We ended up taking a cab home around eleven, since we were both too drunk to drive – although I might have driven anyway, if we hadn’t had Jessica with us. Marianne was flushed with excitement, because the evening had gone really well and she’d sold nine paintings, which is the most she’s ever sold. In the cab, I surprised myself by saying: ‘Who was that guy you were talking to? The middle-aged looking guy. You talked to him for ages.’ I hadn’t realised I was so annoyed by that. ‘Oh him,’ she said, ‘I think he’s a don or a professor or something. He’s just moved to London.’ I said: ‘He certainly seemed very interested in you. I saw him rub against you in a pretty indiscreet way.’ Marianne replied: ‘Really? I don’t think so. He’s more the gentleman type.’ I couldn’t think of anything else to say on the matter, so I let it drop. Marianne hadn’t seemed to notice my annoyance; her exuberance bubbled over into a stream of talk and gossip.

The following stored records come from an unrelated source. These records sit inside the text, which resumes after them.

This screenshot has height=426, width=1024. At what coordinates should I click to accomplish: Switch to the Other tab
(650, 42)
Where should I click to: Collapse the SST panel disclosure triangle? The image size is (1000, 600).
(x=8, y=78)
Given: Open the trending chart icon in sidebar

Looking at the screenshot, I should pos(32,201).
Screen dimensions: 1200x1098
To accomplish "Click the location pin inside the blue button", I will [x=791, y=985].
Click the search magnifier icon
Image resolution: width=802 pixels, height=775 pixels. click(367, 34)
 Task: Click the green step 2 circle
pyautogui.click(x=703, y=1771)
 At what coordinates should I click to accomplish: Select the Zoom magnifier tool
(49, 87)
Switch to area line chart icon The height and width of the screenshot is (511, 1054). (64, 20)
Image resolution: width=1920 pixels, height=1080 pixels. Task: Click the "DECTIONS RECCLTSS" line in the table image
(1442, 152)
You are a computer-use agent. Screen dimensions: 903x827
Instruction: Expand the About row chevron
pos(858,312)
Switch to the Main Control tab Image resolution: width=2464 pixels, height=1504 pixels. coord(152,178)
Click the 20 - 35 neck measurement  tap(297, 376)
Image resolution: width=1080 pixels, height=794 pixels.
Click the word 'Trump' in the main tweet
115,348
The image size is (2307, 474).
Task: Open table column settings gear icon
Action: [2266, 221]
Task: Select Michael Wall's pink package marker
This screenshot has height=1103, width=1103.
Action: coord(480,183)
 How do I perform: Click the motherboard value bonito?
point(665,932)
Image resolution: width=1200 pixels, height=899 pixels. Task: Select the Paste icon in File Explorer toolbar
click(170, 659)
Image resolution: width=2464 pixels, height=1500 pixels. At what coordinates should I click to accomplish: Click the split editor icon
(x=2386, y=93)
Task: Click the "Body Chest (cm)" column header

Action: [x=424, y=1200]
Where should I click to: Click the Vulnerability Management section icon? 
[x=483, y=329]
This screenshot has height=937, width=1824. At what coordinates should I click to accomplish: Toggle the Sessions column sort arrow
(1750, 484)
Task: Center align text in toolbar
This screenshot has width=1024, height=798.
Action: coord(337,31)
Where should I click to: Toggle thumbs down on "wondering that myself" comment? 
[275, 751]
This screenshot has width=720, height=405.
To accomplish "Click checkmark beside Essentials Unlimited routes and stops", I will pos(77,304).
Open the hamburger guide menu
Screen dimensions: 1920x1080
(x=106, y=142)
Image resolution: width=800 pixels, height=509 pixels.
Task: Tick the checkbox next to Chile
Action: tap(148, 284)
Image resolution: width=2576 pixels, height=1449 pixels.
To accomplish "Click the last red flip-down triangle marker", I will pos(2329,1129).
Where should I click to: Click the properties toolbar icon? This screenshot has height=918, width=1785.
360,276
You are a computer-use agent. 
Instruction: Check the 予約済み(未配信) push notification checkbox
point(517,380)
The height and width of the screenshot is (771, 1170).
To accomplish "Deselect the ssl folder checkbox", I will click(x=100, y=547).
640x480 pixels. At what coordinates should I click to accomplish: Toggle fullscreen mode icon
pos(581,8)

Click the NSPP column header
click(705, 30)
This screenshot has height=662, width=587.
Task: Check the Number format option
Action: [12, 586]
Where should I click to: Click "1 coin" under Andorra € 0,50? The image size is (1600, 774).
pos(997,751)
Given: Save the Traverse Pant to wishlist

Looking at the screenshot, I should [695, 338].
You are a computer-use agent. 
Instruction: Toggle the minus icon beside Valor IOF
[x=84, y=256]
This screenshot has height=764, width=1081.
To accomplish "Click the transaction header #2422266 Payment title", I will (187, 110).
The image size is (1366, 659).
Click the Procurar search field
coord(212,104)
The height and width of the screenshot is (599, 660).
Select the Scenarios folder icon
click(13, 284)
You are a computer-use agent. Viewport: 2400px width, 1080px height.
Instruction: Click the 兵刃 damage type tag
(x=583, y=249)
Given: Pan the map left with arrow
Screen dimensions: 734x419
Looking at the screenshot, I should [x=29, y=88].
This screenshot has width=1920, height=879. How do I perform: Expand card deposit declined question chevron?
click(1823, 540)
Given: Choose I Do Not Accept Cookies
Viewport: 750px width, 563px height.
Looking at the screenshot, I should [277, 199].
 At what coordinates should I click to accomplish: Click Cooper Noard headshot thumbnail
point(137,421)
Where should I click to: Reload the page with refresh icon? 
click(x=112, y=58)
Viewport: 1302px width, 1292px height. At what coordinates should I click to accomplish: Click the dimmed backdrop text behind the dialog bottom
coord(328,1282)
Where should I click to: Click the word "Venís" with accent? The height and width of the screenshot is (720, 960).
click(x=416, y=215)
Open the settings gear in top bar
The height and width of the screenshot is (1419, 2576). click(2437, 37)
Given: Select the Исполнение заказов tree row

We got home and while I was putting Jessica to bed, Marianne poured herself a glass of wine, although she was pretty drunk already. She got some cheese and salad stuff out of the fridge for us as well, because we hadn’t had dinner but it was too late to cook now. Then when we’d finished eating, she took off all her clothes and started wandering about the house with her glass of wine, vaguely tidying up, reading bits of newspaper or letters that were lying about, readying herself for bed, taking make-up off, humming, all at the same time. She quite often goes through this routine when she’s drunk. I watched her as she wandered about. I found her beautiful and told her so. She smiled with pleasure and went into the bedroom, while I turned on the TV and watched mindless pop videos. I could hear Jessica talking in her sleep but she seemed quite calm, for a change – lately she’s been assailed by a dream monster most nights. Then finally I went to bed. Marianne was awake and started massaging my back. She was still drunk and excited by the evening’s success and wanted to make love. But I didn’t feel like it for some reason. Jarawa and Jessica’s dead lady kept wandering in and out of my thoughts, which were gradually, seamlessly metamorphosing into dreams.